Document segment START

# Boat and Trailer Licensing



## mbitz (Sep 2, 2003)

I have a boat that I used to have licensed in MN when I lived over there. I also just bought a trailer from a friend which has a lifetime MN trailer license on it. I sent in the form for licensing the boat in ND with the MN registration sticker, but not sure what I need from my friend to license the trailer in ND. Anyone have any thoughts for me? Is that done through the DOT even though the boat is done through the GNF?

Thanks for any info!


----------



## dblkluk (Oct 3, 2002)

Boat trailers are not required to be licensed in Nodak. If you decide to, they are registered though the DOT. Bring the trailer title to the DOT office near you and they should be able to help you out!
If you dont have the title, get a bill of sale from your friend and the serial number from the trailer.


----------



## Field Hunter (Mar 4, 2002)

I've never licensed my trailers in ND...never a problem even when visiting another state.


----------



## curty (Sep 18, 2003)

Like dblkluk said , you are not required to licence boat trailers in ND. With that said, you are not required to licence it to go to another state.The other state must honor our legalities on this issue.


----------



## farmerj (Jun 19, 2004)

Boat Trailers are licensed with the boat as you wouldn't have it without the boat.

Utility trailers don't HAVE to be licensed for private parties, but they do for commercial reasons. Registration is $20/year do in January of every year and is prorated for the rest of the year.

Commercial use - Required license
Private use - Not required to license.


----------



## Springer (Dec 21, 2004)

There is just one catch with ND not having to licesne their utility trailers. It is not necessary in the state and if you pull to another state you must be pulling it with a vehicle that is also licensed in ND. If you are pulling it with a vehicle with MN plates in MN you just broke the law.


----------



## mbitz (Sep 2, 2003)

Thanks for the info guys...


----------



## Old Hunter (Mar 8, 2002)

I bought a liscense for my decoy trailer. If I remember correctly the lady at DMV office said trailers over 10 ft must be liscensed. I am going to check on this. If it is not required I will not renue it. I'll let you know.


----------

Document segment END

Write out the trailer licensing thread word for word from "## curty (Sep" up to and including "of the year.".

Dataset records START

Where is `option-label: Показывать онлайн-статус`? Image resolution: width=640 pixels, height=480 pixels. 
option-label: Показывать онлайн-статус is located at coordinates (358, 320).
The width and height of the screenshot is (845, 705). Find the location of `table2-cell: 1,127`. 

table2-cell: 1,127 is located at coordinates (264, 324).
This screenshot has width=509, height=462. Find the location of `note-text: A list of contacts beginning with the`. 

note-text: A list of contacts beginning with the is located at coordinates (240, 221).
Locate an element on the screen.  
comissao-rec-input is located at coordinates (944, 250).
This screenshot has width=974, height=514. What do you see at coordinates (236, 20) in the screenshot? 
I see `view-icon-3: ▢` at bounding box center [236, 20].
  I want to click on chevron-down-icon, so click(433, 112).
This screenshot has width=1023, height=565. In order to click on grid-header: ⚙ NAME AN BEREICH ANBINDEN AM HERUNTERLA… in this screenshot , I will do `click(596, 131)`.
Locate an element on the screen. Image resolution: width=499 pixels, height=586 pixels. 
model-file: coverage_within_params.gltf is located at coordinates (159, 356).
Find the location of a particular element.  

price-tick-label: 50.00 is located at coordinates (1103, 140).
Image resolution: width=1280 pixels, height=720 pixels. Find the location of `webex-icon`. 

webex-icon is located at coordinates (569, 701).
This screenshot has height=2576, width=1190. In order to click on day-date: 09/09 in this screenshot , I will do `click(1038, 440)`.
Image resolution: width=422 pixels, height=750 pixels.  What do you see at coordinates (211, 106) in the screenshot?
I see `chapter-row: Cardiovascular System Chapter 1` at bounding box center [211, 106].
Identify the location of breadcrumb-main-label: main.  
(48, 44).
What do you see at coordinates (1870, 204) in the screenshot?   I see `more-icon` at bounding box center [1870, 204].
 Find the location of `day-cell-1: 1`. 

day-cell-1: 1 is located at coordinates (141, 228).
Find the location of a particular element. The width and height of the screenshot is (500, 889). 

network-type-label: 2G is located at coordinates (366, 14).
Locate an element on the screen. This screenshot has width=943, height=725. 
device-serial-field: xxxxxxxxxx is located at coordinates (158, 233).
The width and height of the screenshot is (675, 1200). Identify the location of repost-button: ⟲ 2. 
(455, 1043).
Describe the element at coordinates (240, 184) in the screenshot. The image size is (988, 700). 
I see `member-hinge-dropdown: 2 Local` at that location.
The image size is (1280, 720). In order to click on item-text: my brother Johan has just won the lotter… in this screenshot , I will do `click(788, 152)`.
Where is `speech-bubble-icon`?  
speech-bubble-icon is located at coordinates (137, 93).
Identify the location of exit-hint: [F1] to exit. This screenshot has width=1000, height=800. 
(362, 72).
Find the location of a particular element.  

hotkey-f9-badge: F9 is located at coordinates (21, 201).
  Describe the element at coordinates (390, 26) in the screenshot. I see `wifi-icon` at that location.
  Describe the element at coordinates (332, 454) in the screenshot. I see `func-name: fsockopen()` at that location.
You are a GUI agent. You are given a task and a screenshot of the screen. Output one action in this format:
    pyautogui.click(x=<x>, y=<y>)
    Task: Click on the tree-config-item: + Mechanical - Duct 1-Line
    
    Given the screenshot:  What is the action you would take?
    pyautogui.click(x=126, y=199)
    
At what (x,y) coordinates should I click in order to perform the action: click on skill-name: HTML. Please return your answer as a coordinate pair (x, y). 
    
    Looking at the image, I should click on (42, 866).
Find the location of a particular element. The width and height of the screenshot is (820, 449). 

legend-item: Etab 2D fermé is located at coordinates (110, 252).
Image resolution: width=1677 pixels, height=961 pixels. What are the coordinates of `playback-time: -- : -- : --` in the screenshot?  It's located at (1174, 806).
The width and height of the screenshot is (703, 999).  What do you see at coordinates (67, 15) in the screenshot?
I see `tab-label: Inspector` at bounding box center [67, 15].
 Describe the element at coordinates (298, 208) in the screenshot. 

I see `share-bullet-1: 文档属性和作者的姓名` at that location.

Dataset records END

### Response
## curty (Sep 18, 2003)

Like dblkluk said , you are not required to licence boat trailers in ND. With that said, you are not required to licence it to go to another state.The other state must honor our legalities on this issue.


----------



## farmerj (Jun 19, 2004)

Boat Trailers are licensed with the boat as you wouldn't have it without the boat.

Utility trailers don't HAVE to be licensed for private parties, but they do for commercial reasons. Registration is $20/year do in January of every year and is prorated for the rest of the year.